Importantly, they don't find any evidence for a "sharp/flat optima" effect whereby better optimization leads to worse final results. They have a good discussion of experimental artifacts/confounds in past papers where such effects were reported.
The time-to-target-validation is explained purely by optimization considerations. There's a regime where variance dominates, and you get linear speedups w/ batch size. Then there's a regime where curvature dominates and larger batches don't help. As theory would predict.
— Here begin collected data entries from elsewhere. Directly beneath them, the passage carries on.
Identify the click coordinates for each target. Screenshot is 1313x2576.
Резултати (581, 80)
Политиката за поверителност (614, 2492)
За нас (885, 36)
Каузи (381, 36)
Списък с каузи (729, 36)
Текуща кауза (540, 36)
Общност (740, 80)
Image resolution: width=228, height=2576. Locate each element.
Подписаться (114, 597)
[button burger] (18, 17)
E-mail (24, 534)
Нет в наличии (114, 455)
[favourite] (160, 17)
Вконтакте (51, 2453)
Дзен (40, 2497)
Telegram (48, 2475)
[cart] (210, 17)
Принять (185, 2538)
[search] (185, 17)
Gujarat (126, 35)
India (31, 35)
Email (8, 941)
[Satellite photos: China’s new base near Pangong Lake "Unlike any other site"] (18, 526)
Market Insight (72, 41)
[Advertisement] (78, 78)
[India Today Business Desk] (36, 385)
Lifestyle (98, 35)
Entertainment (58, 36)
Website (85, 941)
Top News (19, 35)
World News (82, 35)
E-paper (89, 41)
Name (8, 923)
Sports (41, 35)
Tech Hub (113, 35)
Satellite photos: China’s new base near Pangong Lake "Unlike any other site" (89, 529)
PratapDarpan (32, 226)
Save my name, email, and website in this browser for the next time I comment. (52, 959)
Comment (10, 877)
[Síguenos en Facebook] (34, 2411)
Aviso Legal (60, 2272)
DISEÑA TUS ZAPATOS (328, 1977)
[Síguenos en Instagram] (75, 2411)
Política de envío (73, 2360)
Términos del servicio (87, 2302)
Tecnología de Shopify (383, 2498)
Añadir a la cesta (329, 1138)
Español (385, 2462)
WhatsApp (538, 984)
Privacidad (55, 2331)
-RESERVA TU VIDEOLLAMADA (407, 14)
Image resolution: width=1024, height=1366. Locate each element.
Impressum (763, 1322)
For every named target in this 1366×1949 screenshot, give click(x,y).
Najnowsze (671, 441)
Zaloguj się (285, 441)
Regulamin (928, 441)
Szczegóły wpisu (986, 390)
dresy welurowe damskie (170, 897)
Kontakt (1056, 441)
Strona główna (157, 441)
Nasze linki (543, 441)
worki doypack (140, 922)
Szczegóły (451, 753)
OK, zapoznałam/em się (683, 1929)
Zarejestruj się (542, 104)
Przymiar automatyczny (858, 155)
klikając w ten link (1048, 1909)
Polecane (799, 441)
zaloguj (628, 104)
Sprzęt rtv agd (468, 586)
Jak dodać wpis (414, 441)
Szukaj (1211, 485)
Incidentally, this paper must have been absurdly expensive, even by Google's standards. Doing careful empirical work on optimizers requires many, many runs of the algorithm. (I think surprising phenomena on ImageNet are often due to the difficulty of running proper experiments.)

Most Liked Replies

JP Raymond:
Nice, but training steps for different batch sizes don’t take take the same time, right?
Daniel Roy:
I'm very curious to look at this paper, because, from the sounds of it, they studied the problem of overfitting on the validation set. I wouldn't expect conclusions on that to relate to generalization. Also: poor optimization can induce generalization.
Saleh Elmohamed:
Really nice work to go over. Thanks Roger
for the interesting review. Their use of data parallelism +
the SGD variants particularly those without/with
Nesterov momentum (optimization-wise) caught my
interest so reviewed it shortly after it appeared at
the arXiv.
David Page:
Since variance comes largely from choice of minibatch in a finite dataset, the size of the variance dominated regime should grow with dataset size, all things equal. They see this in one ImageNet experiment but puzzlingly not the other.
brendan o'connor:
interesting, thanks for writing up
David Page:
I remain surprised by their fig 17b which seems to show training half of ImageNet classes to 30% error takes as long as training all classes to 25% error. Any insight?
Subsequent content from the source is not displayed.